A continuous-feed laser printer is similar to a regular laser printer except that it prints on rolls of paper rather than sheets of paper. Continuous-feed laser printers are used in information-stream recording devices, such as seismographs, EKG machines, and cash registers.

For this assignment, a continuous-feed laser printer can be thought of as a computer with two special devices: the paper roll and the print bar.

a continuous-feed laser printer
The paper-roll coordinate system has the origin at the lower left-hand corner of the paper, with positive x increasing to the right and positive y increasing up. The paper roll has (essentially) an infinte y extent, but only a finite x extent, given by the width of the print bar. The paper roll can only be moved forward, that is, towards higher y values.

The print bar can be thought of as a vector of pixels. If a pixel is set, it will leave a mark on the paper; an unset pixel leaves no mark. A pixel must be either set or unset. Pixels are indexed by the numbers 0 through x_extent - 1, where x_extent is the width of the print bar in pixels; pixel 0 is the left-most pixel in the print bar.

The Problem

A continuous-feed laser printer works by running software that reads its input, which contains a description of what to print, and manipulating the paper roll and print bar according to what it has read from input. The output is a piece of paper with marks on it, drawn according to the description given in input.

In this assignment, you will write the software that runs on a continuous-feed laser printer. Your software will be in the form of a program that can be run from the command line.

Input

The input to a continuous-feed laser printer is given in a text file read from standard input. The text file describes a sequence of zero or more line segments. Each line segment is defined by four consecutive integers; the first two integers give the x and y coordinates of one endpoint, the other two integers give the x y coordinates of the other endpoint. Successive integers in the input file are separated by at least one white-space character. Line segments are measured in units of 0.01 of an inch.

For example, the input

50 50 100
150
produces the output consisting of a single line with one endpoint at (0.5 in, 0.5 in) and the other endpoint at (1.0 in, 1.5 in).

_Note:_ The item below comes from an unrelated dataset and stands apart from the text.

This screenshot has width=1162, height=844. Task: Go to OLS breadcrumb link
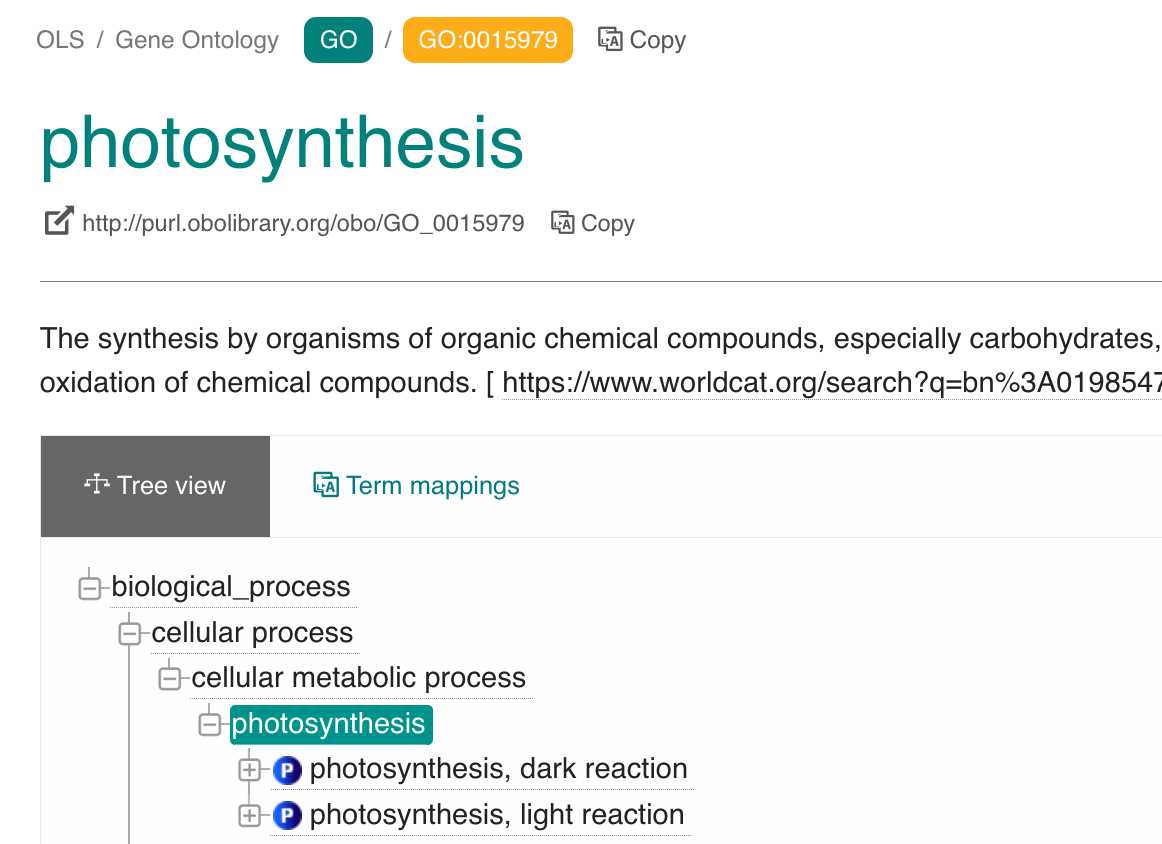click(60, 39)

A line segment's endpoints are given in no particular order, and the line segments in a file are listed in no particular order. A line segment need not lie entirely within the bounds of the paper; it may extend past the three sides of the paper. Only the line-segment parts actually on the paper should be printed.

Hardware

Your software accesses the laser-printer hardware via a set of routines defined in cflp.h in the directory /export/opt/cs-509/pa2. The routines are defined in the file cflp.cc in the same directory; you should include it, or a compiled version of it, along with your files:
CC -o cflp your files here /export/opt/cs-509/pa2/ cflp.cc

Output

If your software successfully interprets the input, the result will be a PostScript file named cflp.ps in the same directory in which your software ran. You can use the PostScript viewer gs to view cflp.ps without printing it.

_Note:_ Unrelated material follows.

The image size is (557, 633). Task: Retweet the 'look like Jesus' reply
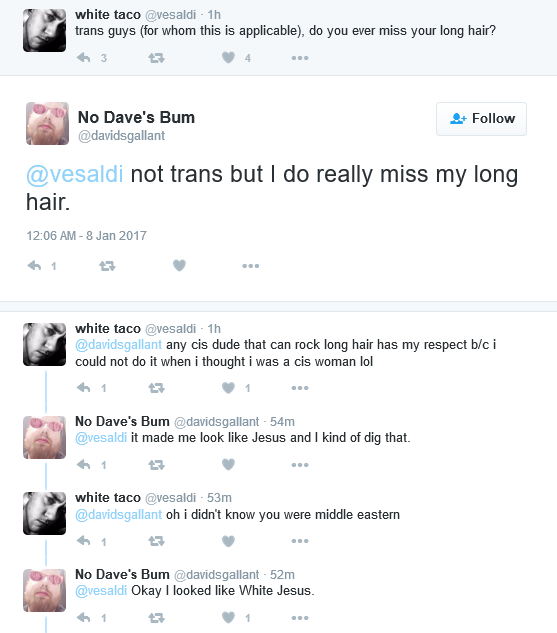point(156,465)
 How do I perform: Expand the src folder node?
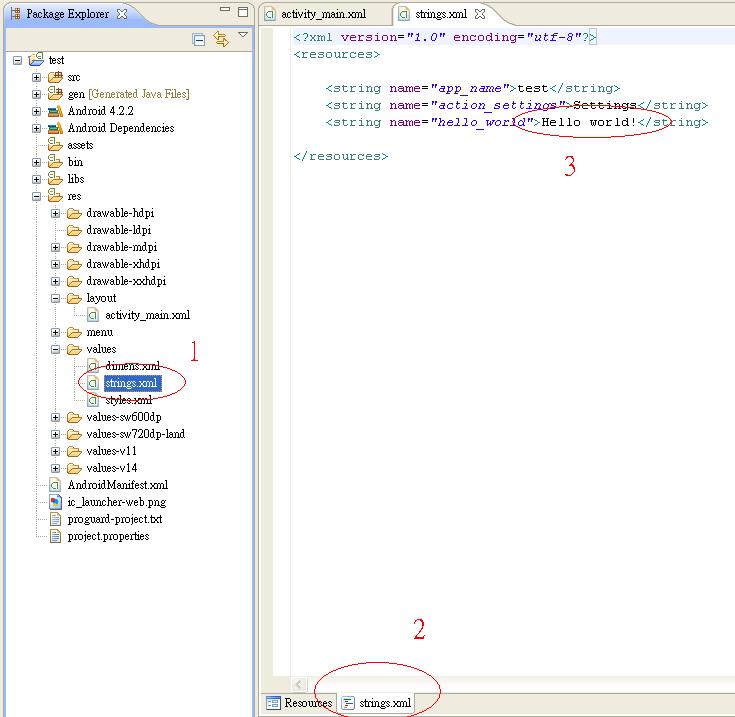pos(37,77)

The file /export/opt/cs-509/pa2/radii contains an image you can use as input to your program.

Oh, And One More Thing

To keep their price down, continuous-feed laser printers don't have a lot of memory and use small, slow CPUs. Your software must accommodate these characteristics by being efficient; in particular, your software should use no more than O(nY) time and O(n + Y) space, where n is the number of line segments in the input file and Y is the height of the image's bounding box (that is, Y = Ymax - Ymin, where Ymin is the value of the smallest y coordinate of any visible, set pixel in the image and Ymax is the value of the largest y coordinate of any visible, set pixel in the image). You may assume that all hardware operations take constant time.


This page last modified on 30 January 2001.